[Data provided — start]

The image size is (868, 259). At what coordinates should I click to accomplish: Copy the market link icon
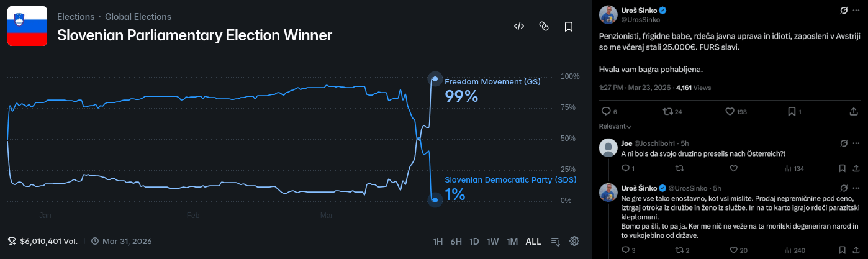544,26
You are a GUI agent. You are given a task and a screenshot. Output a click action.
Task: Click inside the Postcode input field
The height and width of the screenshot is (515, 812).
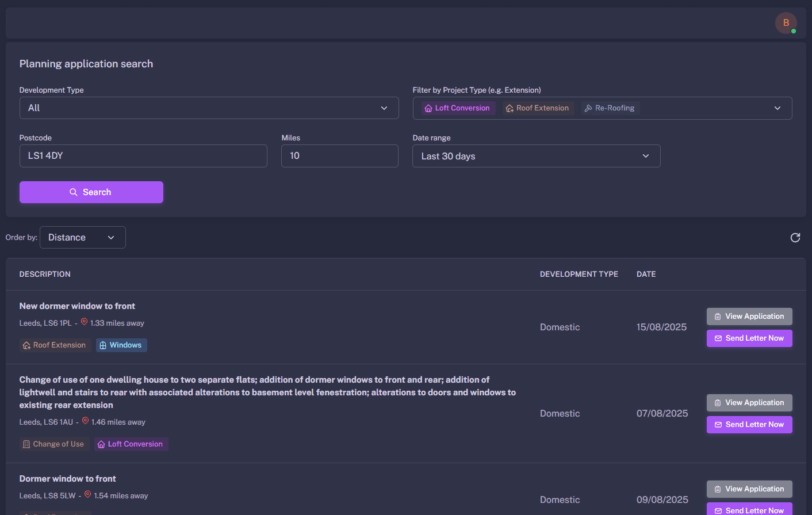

[Data provided — finish]

Problem statement.
Lines holding "screenshot" are the ones to copy; find all of them in the listing.

Response to this task.
You are a GUI agent. You are given a task and a screenshot. Output a click action.
The height and width of the screenshot is (515, 812).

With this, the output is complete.